Abolition des bagarres dans la LHJMQ: pas de consensus chez les dirigeants

Voici, en vrac, l’opinion de divers intervenants sur la planète LHJMQ.

Ronald Thibault, président du Phoenix

«On veut protéger davantage nos joueurs. On punit sévèrement les coups à la tête et une bagarre implique forcément des coups à la tête. On doit punir, pour protéger les jeunes. Une bagarre, ça vient toujours me chercher. Depuis le début de la concession du Phoenix, j’ai toujours prôné pour qu’on soit plus sévère. Et c’est une opinion partagée par mes partenaires chez le Phoenix. Une punition plus sévère, comme une suspension automatique, contribuerait à empêcher, ou du moins, à retirer la motivation à se battre. Mettre une sanction plus sévère, ce sera mon argument, jeudi.»

«Ce qui est proposé, essentiellement, c’est qu’il ait une punition plus sévère qu’un cinq minutes à purger lors du même match qu’à lieu la bagarre. Par exemple, une suspension automatique. Est-ce que ça va terminer comme ça, je ne sais pas. Ce n’est pas la première fois qu’on en discute. J’ai été étonné, souvent surpris, par les propos de certains dirigeants.

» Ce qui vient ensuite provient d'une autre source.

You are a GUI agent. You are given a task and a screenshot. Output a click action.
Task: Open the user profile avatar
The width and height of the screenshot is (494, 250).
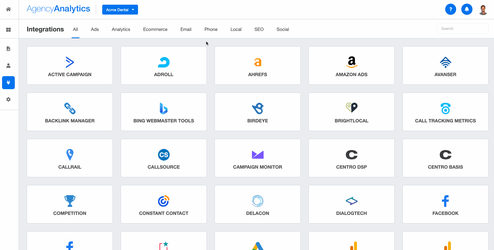pyautogui.click(x=483, y=10)
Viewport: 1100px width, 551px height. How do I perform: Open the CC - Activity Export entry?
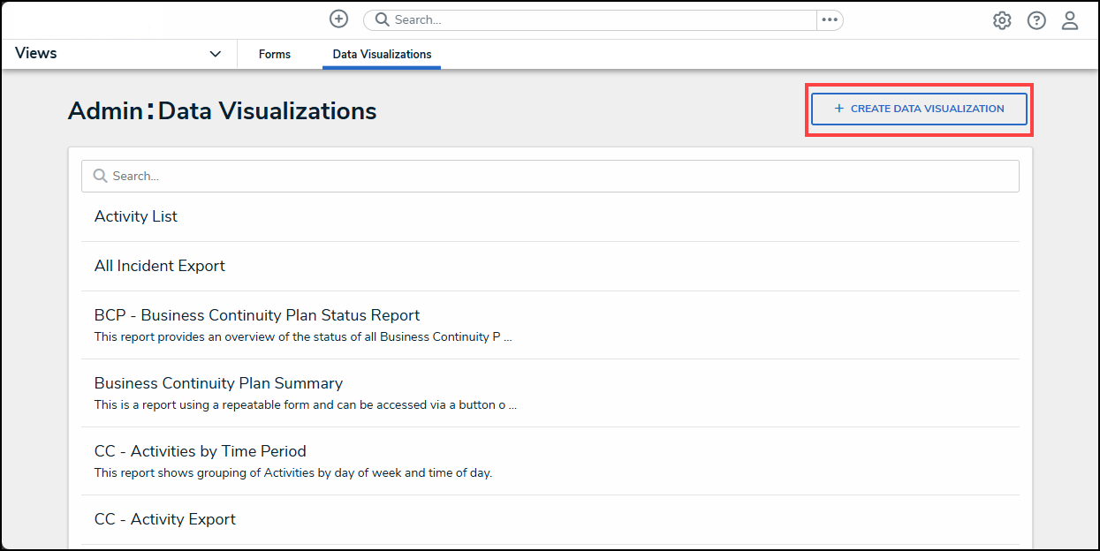tap(165, 519)
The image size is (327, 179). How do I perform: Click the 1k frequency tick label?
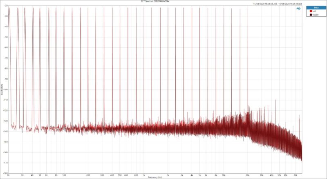[x=144, y=175]
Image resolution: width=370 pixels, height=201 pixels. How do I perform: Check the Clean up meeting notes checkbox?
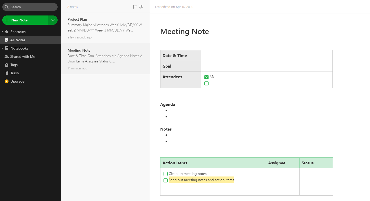[x=165, y=174]
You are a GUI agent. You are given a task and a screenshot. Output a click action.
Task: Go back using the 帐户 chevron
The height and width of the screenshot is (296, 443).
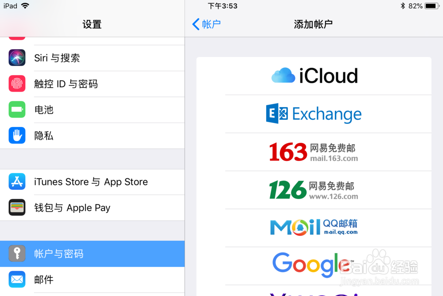tap(206, 24)
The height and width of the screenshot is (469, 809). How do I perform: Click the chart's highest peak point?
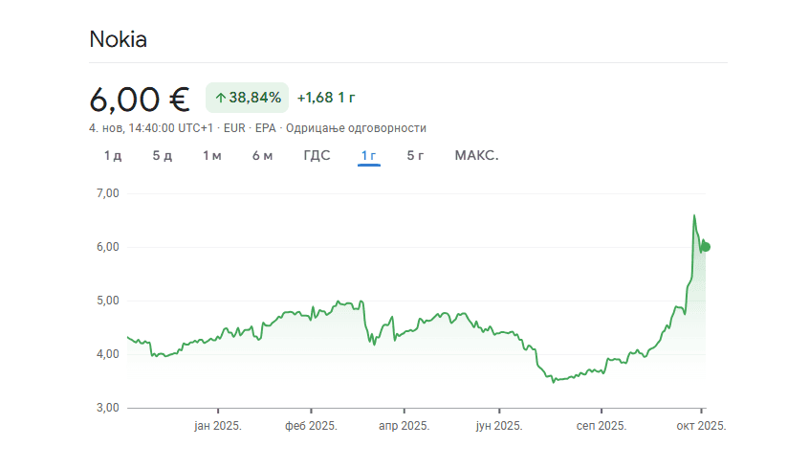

Le pouls que j’en ai, c’est qu’il y a plusieurs personnes qui veulent faire quelque chose. Trois ou quatre sont plus volubiles, mais est-ce le sentiment généralisé?»

«Il faudrait sévir davantage (contre l’intimidation et les coups salauds). Les arbitres savent ce qui se passe sur la glace, et ils entendent les joueurs parler. S’il y a des abus, et qu’on donne un 10 minutes de mauvaise conduite à un joueur, ça pourrait ralentir les ardeurs de plusieurs. S’il y a de l’exagération, ou même de l’acharnement, ce serait un moyen dissuasif fort.»

Martin Mondou, directeur-gérant et actionnaire des Cataractes

«La ligue a déjà fait beaucoup pour s’assurer que le nombre de bagarres chute. Il n’y a plus de joueurs unidimensionnels sur le quatrième trio, les agresseurs sont punis sévèrement. On voulait éliminer ce type de joueur, on l’a fait.»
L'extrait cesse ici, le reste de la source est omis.